Ponme unos huevos, por favor

There must be a hundred cockerels in this town.  Early one morning I counted thirteen different cockadoodledoos, each one more distant than the last, as they sounded their unique territorial reveilles.  So there should be at least five hundred hens, scratching about in the huertos (little produce-gardens tucked in between buildings), or living on roof terraces, or even along the roadside.

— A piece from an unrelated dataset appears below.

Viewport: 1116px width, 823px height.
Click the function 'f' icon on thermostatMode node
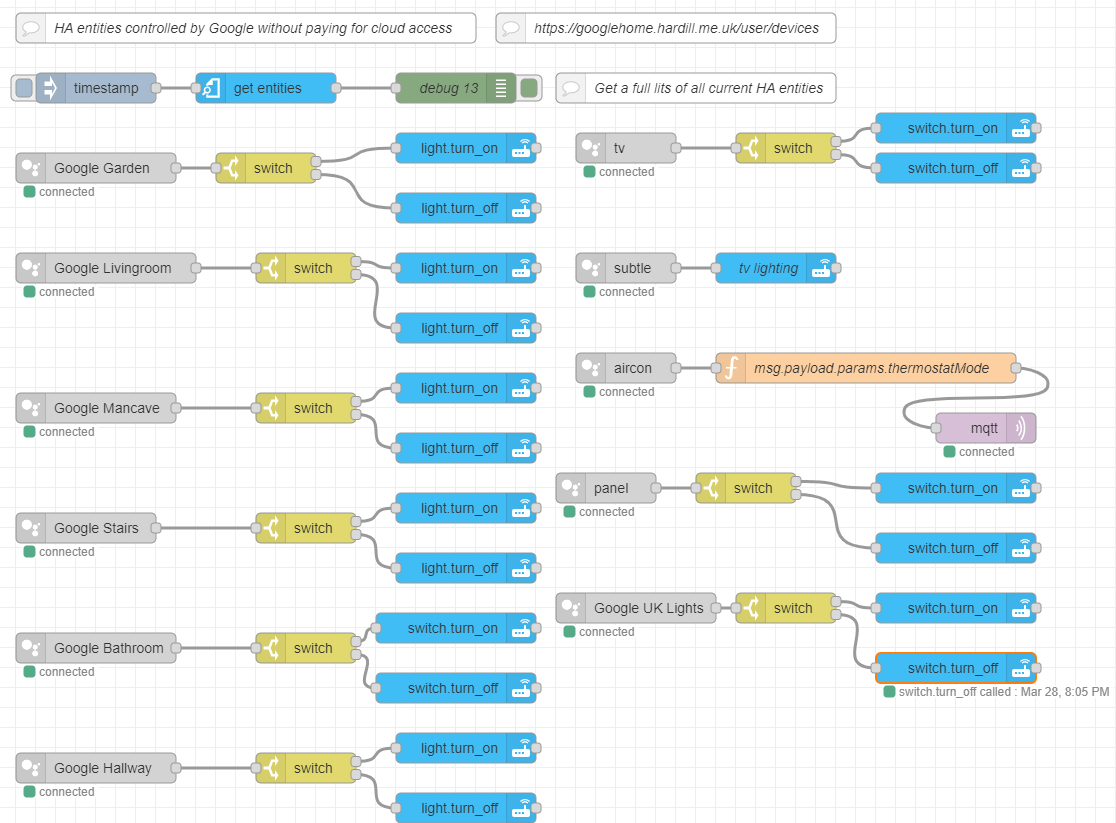coord(731,368)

Other domestic fowl reside here too; we are occasionally held up while driving out of town by a half-dozen stately geese ambling across the road.  One house on the other side of town has turkeys roosting in the orange trees, and there are some strange-looking fat grey birds which may or may not be guinea-fowl, down near the waterworks.

But when I popped out to get some eggs this morning, the first three shops I went in had none.  I was offered several excuses:

  • The weather has been bad lately, they haven't been laying.
  • Everybody is doing extra baking for the holidays.
  • There wasn't a delivery today, because yesterday was a public holiday.

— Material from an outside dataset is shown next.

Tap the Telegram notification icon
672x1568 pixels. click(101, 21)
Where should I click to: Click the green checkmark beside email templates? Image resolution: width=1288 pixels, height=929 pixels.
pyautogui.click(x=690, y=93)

The third shopkeeper, however, offered me a solution.  If I would just hold on a momentito ...  She disappeared out the back and came back with half a dozen, all different shades and sizes, some with feathers still stuck to them.  "I'm sorry they are only huevos de campo, they are a bit small, but they are nice and fresh", she explained.  "And I've only got these six just now, but if you come back at the end of the week there should be some more."

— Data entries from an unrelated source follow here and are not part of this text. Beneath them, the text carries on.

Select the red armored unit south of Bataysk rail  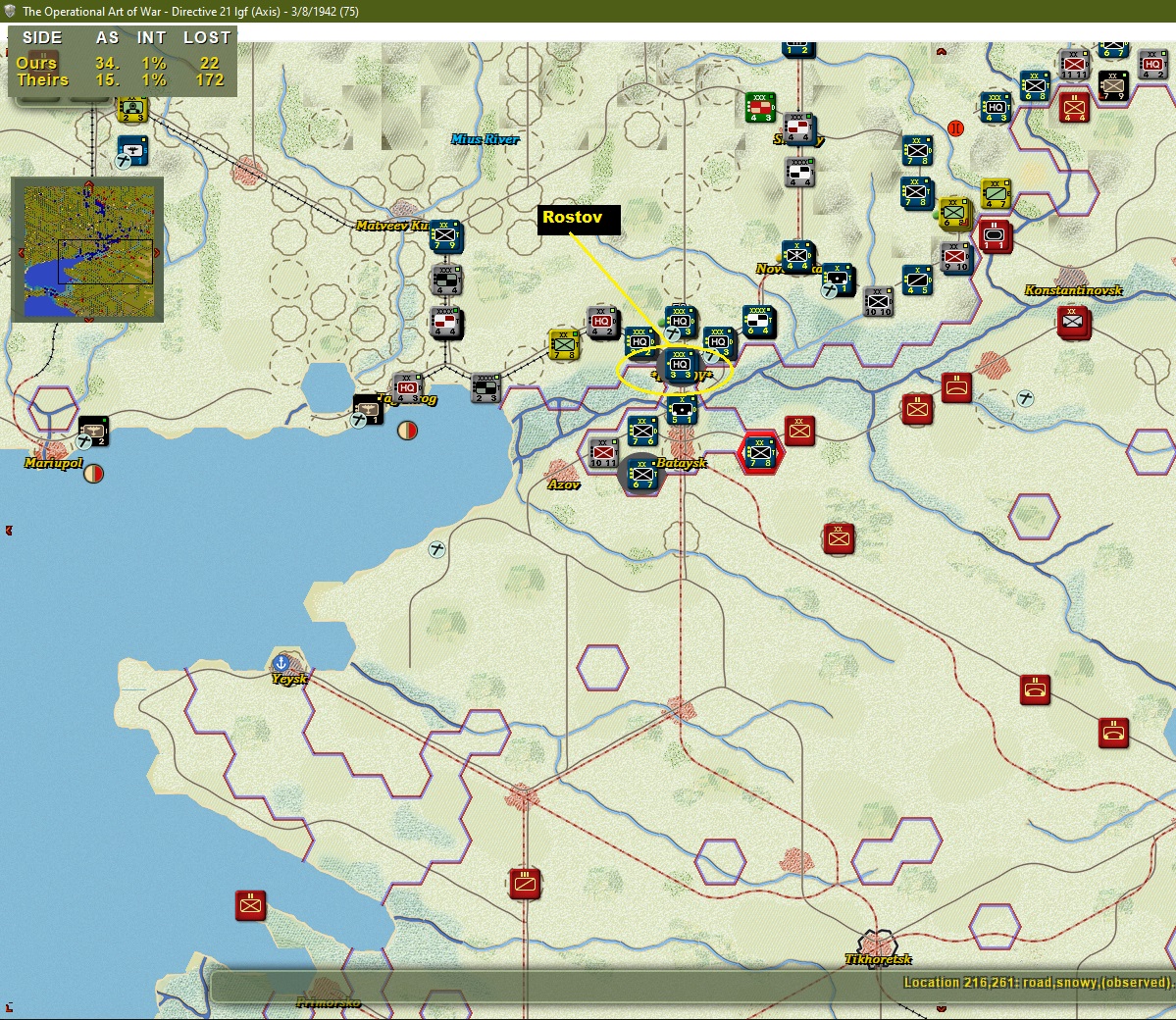(x=525, y=884)
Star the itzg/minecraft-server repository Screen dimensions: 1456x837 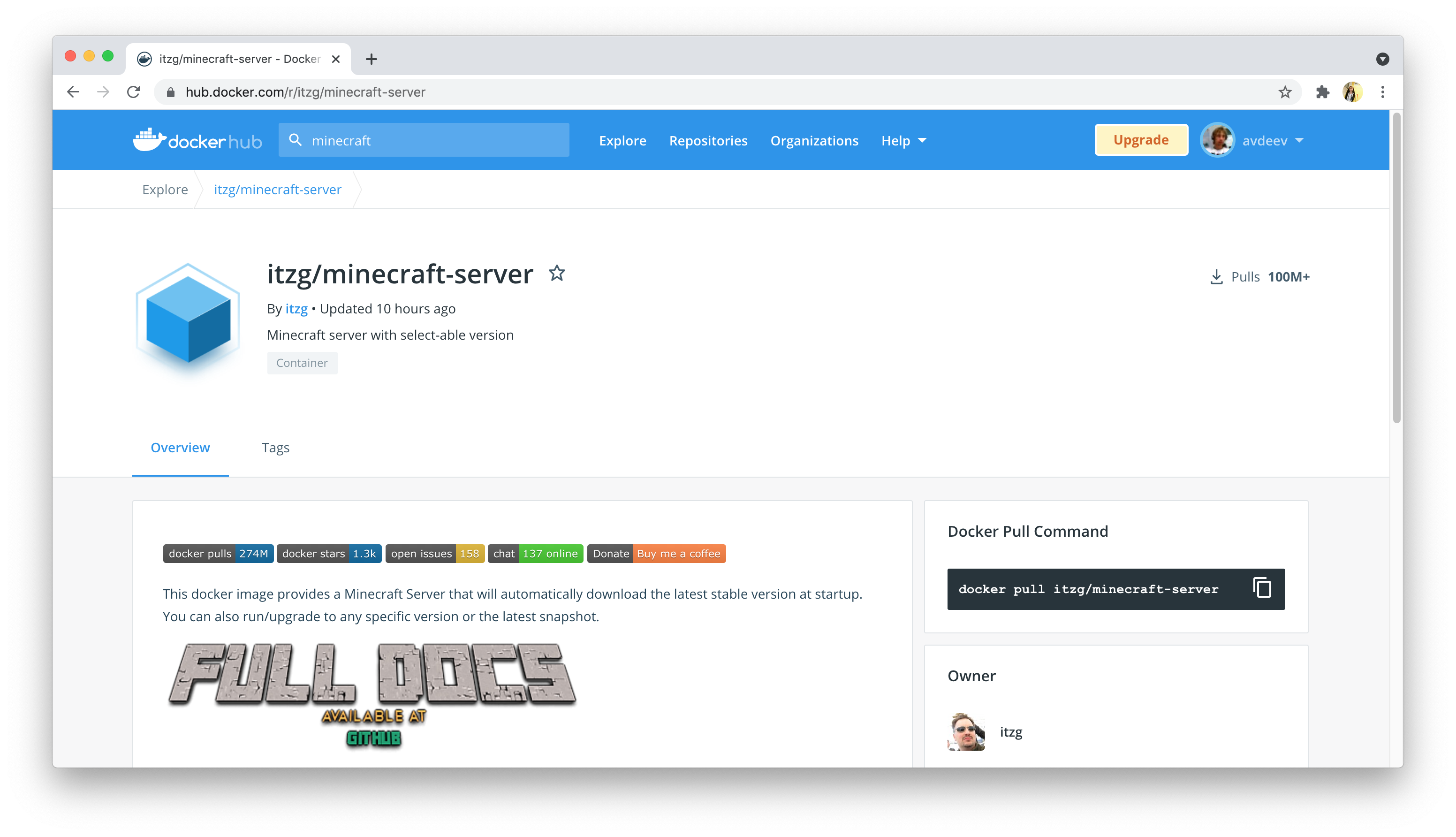point(556,274)
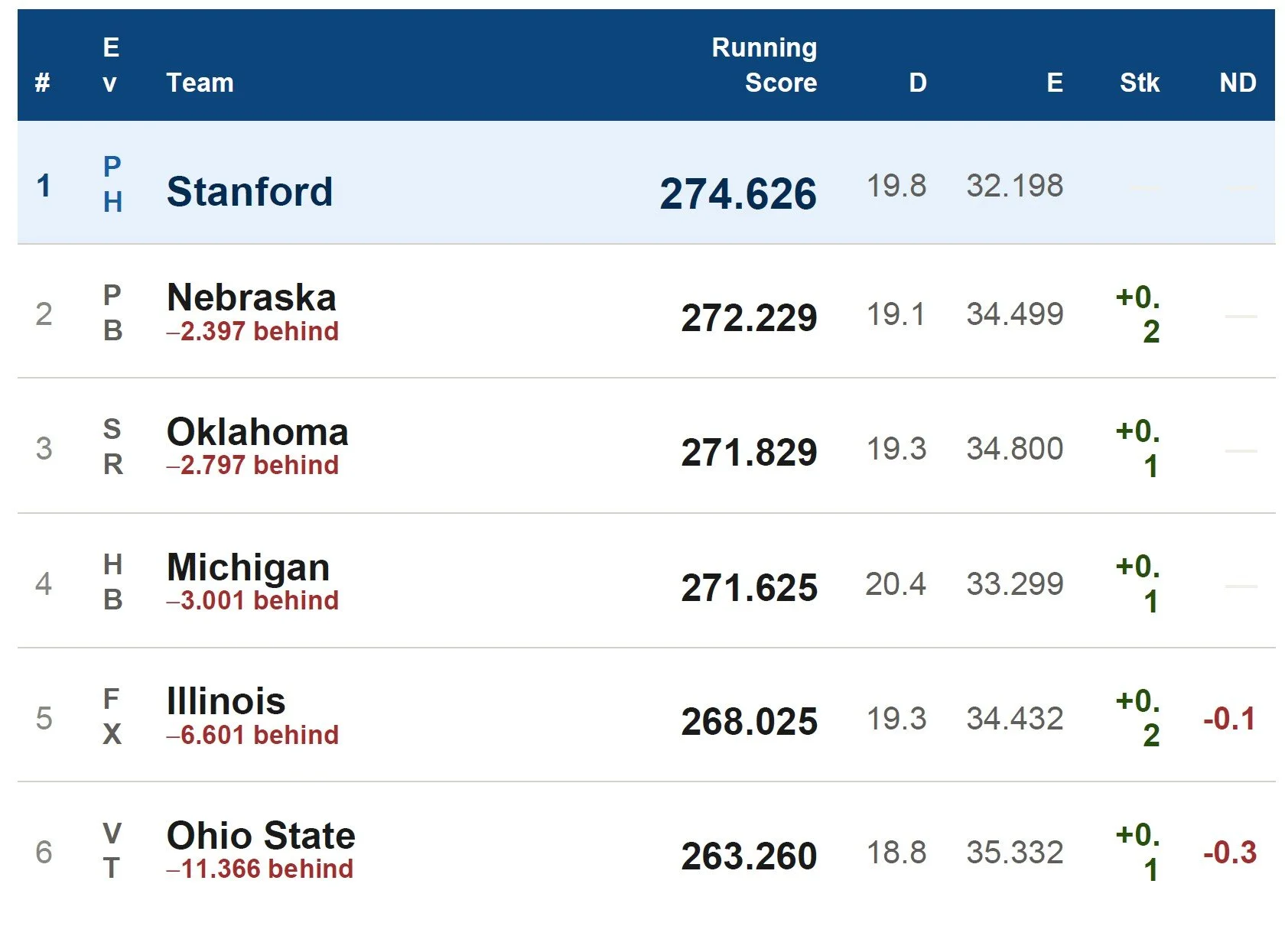Screen dimensions: 1285x952
Task: Click Michigan's 20.4 D score
Action: tap(895, 585)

Well, I was more than happy to get half a dozen new-laid free-range eggs for one euro.  I wonder what Waitrose charges these days?  How many shopkeepers in the UK would nip out the back and rummage under their own hens so I could have an omelette for lunch?

Eggy facts:
All eggs sold in Europe should be stamped with a code denoting their origin:

0-hens raised outdoors organically:  huevos de campo - ecologico
1-hens raised outdoors:  huevos de campo
2-barn-raised hens: huevos de granja
3-caged hens: huevos de jaula

In some of the little shops of Alcalá, you can get local huevos de campo that haven´t been through the packing and stamping process, like the ones I bought this morning.  Often their shells are so hard you have to give it a fair old whack to break it!  For this reason they are often given to you in plastic bags rather than trays.

To tell if an egg is fresh, put it in a bowl of cold water.  If it floats to the top, chuck it.  If it stays on the bottom, or just above the bottom, it's fine.

Be careful when asking a male shopkeeper if he has any eggs.  ¿Tienes huevos?  means "Have you got balls?"  Better to say ¿Hay huevos?

Round here they use the verb ponerse a lot in shops - the reflexive form of poner, to put.  ¿Que te pongo? means "What would you like?"  But if you answer "Ponme unos huevos", they might burst out laughing.   Poner has many other uses, including poner huevos - to lay eggs.   I've never risked it;  I stick to the book and use the verb dar, to give:
Dame una docena de huevos de campo, por favor.  Give me a dozen free-range eggs, please.

I am English so I can't stop myself saying por favor, but of course this instantly marks me out as a foreigner.  The Spanish rarely use it in this context.

1 comment:

Claire Lloyd said...

A fellow-resident has just pointed out that many of the cockerels in Alcalá are kept for cock-fighting, an illegal activity but still common here. So, apologies for presenting a picture rather more idyllic than the reality.

But the point about the eggs still stands!